*** SUPPLIED ENTRIES ***

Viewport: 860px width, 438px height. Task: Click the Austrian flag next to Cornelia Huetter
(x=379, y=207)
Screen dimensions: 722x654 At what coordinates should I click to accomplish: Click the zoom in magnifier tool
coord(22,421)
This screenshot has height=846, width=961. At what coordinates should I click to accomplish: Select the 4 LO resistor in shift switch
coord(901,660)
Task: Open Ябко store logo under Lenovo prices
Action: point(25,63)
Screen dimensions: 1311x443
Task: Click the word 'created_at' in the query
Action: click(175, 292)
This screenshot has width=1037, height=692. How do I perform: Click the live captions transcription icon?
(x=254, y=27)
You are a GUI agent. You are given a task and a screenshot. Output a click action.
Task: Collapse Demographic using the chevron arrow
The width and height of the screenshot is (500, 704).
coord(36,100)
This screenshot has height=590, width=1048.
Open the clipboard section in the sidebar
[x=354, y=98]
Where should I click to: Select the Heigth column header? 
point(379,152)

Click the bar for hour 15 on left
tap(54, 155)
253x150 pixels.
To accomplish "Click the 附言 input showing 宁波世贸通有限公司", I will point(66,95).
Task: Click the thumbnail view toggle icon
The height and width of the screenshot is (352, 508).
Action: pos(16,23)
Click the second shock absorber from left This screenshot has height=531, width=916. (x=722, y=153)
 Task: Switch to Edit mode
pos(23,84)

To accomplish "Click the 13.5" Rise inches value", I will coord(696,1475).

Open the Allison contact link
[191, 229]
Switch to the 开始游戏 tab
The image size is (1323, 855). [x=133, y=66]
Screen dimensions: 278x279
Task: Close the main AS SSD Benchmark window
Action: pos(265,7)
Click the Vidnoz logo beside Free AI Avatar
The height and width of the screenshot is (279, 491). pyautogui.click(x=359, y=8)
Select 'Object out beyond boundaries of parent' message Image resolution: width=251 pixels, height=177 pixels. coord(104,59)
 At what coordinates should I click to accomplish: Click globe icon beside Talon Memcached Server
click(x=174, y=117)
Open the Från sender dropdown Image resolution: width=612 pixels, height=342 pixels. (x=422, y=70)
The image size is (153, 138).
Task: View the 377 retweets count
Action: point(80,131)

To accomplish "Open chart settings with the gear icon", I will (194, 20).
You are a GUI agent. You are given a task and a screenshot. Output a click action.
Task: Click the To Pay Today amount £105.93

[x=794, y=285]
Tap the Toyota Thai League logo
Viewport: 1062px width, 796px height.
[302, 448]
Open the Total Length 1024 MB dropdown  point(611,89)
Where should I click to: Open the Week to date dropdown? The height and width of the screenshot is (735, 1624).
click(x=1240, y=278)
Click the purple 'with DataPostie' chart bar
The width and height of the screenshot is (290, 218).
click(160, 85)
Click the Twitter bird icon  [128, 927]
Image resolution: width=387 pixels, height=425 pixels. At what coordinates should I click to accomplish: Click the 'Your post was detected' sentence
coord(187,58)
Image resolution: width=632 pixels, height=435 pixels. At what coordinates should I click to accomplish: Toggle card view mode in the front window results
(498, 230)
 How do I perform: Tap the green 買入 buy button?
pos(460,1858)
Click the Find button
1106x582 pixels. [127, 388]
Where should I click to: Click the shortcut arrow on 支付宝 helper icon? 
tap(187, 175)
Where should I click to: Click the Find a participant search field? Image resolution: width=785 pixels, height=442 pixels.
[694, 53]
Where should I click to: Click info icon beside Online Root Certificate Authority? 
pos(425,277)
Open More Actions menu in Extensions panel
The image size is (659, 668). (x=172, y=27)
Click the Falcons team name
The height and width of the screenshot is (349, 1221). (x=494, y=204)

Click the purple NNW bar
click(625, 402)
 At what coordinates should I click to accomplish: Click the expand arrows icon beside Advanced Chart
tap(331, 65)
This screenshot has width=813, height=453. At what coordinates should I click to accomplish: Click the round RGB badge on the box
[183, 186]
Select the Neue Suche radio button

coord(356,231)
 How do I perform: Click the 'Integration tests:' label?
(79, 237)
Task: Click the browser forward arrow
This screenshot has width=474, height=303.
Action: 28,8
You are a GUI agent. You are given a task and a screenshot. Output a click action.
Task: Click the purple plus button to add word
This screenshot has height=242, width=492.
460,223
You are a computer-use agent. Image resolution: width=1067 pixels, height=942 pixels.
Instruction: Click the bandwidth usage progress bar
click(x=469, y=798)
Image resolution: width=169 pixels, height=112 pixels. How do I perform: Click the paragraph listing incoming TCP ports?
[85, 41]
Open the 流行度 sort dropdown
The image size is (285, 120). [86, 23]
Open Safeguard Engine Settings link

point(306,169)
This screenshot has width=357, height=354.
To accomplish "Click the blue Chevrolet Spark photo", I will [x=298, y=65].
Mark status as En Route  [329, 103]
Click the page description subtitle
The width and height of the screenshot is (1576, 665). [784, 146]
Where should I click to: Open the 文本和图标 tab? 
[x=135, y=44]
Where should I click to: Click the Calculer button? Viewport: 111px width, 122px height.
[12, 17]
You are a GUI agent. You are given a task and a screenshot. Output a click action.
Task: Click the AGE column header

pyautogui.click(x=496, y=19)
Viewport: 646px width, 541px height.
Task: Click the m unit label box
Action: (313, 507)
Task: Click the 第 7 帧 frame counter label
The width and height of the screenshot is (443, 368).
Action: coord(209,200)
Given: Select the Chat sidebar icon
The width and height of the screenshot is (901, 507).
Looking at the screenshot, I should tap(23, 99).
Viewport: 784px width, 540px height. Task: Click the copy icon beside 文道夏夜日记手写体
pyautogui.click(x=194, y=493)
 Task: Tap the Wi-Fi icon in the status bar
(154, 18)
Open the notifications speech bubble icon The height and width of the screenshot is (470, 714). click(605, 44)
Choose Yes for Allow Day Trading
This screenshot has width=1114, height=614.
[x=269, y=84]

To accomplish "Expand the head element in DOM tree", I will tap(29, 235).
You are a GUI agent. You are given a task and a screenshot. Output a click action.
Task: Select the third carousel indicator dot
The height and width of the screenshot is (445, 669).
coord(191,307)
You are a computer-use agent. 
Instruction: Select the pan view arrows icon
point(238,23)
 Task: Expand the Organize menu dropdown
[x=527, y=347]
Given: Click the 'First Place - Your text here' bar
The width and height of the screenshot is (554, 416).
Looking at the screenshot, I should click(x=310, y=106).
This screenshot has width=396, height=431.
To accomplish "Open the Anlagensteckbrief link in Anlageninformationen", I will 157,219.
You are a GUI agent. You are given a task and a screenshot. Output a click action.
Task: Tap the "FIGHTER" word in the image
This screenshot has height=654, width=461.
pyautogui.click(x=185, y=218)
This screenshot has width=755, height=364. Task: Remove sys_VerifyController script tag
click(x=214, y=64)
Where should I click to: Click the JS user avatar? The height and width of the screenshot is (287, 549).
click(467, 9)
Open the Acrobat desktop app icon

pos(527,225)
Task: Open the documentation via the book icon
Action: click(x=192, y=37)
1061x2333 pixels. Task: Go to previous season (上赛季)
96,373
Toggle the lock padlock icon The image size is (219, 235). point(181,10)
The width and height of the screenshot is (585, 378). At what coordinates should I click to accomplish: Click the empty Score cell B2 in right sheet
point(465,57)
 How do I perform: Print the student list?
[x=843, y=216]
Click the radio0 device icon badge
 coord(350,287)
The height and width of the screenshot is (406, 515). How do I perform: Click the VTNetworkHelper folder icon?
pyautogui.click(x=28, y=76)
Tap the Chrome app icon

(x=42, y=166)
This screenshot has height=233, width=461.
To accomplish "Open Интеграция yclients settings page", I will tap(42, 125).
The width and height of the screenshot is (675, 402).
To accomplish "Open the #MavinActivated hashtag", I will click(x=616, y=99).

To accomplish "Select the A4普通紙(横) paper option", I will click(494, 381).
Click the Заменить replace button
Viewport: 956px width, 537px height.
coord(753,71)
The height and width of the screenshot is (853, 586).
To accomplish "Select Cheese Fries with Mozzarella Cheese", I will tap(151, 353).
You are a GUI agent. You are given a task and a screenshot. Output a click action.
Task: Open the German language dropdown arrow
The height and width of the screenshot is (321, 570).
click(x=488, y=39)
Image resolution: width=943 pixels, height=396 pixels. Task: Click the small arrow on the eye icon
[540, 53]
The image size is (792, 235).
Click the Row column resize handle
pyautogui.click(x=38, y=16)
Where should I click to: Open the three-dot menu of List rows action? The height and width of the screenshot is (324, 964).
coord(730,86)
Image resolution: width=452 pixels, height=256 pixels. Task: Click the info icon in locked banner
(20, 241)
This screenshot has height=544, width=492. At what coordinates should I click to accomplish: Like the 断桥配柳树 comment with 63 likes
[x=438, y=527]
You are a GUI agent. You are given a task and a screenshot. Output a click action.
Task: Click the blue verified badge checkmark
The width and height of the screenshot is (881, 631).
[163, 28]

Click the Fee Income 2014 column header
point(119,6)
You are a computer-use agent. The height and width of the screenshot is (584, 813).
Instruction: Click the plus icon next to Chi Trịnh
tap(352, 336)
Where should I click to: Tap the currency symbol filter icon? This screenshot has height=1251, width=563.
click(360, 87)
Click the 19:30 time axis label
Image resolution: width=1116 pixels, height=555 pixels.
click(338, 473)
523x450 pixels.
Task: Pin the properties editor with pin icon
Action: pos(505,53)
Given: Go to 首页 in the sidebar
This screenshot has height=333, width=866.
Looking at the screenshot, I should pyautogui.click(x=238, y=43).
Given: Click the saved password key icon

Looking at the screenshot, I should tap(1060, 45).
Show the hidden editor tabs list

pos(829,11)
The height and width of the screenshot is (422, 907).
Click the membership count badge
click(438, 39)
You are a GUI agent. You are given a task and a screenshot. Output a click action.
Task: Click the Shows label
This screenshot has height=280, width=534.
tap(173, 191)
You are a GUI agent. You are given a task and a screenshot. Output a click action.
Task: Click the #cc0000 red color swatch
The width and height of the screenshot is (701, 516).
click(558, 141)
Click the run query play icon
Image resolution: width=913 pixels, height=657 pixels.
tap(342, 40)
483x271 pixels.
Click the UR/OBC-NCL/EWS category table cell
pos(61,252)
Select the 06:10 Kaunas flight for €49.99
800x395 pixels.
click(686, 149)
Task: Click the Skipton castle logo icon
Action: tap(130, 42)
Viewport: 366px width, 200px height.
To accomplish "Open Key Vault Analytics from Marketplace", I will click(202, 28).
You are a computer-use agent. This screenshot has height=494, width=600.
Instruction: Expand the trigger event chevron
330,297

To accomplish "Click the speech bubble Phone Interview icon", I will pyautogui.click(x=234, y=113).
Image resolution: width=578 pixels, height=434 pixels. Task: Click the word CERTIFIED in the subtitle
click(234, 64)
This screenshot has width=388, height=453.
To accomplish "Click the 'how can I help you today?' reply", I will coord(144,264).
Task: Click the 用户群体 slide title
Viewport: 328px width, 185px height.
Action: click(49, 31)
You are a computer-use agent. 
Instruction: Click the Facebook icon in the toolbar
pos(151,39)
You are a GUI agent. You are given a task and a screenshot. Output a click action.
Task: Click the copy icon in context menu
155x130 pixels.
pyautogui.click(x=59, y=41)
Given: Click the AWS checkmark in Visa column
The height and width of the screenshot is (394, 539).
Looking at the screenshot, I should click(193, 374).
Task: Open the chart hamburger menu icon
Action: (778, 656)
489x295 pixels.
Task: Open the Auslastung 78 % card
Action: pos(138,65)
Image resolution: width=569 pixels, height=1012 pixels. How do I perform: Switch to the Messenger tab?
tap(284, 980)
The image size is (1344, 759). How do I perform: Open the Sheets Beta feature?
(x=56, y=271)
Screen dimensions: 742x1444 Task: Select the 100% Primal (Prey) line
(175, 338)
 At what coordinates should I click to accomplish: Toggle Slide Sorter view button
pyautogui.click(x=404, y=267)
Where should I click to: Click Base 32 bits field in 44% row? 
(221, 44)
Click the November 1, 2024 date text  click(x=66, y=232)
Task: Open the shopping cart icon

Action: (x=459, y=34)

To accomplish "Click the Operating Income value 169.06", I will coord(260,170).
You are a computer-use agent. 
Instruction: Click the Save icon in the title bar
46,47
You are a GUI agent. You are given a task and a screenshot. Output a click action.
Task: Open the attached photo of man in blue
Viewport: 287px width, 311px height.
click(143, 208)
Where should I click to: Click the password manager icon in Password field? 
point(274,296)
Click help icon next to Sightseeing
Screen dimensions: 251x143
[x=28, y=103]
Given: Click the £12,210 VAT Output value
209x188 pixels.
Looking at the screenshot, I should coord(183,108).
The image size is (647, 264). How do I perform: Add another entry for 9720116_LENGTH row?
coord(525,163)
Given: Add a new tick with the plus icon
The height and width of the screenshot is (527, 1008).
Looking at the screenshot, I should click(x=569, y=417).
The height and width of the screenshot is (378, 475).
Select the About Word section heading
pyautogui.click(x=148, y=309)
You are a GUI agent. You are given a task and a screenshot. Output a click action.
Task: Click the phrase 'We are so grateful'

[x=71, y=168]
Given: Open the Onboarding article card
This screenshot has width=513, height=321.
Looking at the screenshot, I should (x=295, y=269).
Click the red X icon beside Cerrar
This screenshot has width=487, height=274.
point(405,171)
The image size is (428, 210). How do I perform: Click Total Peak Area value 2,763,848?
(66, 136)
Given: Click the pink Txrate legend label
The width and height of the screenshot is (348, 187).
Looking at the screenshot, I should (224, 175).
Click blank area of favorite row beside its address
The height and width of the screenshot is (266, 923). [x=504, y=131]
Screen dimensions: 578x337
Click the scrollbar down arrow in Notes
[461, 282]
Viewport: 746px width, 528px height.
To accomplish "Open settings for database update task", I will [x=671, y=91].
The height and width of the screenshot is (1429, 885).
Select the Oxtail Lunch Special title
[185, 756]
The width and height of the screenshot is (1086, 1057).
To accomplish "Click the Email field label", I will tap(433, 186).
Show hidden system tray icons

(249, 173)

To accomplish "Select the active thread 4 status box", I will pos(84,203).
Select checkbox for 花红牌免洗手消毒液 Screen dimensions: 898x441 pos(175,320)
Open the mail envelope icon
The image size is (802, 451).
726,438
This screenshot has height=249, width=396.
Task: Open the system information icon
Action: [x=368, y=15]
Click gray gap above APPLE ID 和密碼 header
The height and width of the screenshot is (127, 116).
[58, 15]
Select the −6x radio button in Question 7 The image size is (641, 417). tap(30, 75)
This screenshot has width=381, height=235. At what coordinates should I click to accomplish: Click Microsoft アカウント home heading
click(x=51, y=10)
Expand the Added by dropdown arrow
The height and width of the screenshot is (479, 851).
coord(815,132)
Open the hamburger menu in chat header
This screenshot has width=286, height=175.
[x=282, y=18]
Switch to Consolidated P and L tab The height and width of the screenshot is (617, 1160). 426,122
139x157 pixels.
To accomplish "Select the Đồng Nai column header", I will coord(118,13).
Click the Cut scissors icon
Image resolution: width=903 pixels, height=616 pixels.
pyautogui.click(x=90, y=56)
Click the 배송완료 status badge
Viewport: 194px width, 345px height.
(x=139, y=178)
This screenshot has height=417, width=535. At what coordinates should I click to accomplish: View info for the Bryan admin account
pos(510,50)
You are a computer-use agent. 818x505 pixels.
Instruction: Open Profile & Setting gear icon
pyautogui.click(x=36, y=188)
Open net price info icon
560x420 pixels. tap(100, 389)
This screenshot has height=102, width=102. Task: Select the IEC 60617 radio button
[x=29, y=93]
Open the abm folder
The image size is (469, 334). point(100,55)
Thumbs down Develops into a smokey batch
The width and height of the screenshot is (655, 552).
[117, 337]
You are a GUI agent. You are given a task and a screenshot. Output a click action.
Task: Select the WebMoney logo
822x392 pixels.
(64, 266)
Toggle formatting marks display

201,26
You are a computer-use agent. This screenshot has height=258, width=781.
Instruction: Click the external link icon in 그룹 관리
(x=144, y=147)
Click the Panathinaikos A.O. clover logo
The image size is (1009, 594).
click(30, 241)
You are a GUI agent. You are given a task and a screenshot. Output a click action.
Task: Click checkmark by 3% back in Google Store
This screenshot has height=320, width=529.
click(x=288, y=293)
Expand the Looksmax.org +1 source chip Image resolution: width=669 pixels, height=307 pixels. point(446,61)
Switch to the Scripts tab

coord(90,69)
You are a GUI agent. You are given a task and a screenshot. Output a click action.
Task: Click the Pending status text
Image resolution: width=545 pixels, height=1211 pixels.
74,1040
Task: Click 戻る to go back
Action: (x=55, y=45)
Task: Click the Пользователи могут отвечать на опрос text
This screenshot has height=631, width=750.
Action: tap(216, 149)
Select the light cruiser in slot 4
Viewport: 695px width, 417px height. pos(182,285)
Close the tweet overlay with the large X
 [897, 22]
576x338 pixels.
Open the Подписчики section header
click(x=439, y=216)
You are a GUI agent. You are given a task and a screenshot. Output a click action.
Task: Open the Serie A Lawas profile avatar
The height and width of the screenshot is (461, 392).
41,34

*** End of SUPPLIED ENTRIES ***

Filter the data, keeping only the lines that contain "checkmark".

Task: Click the blue verified badge checkmark
Given: Click the AWS checkmark in Visa column
Task: Click checkmark by 3% back in Google Store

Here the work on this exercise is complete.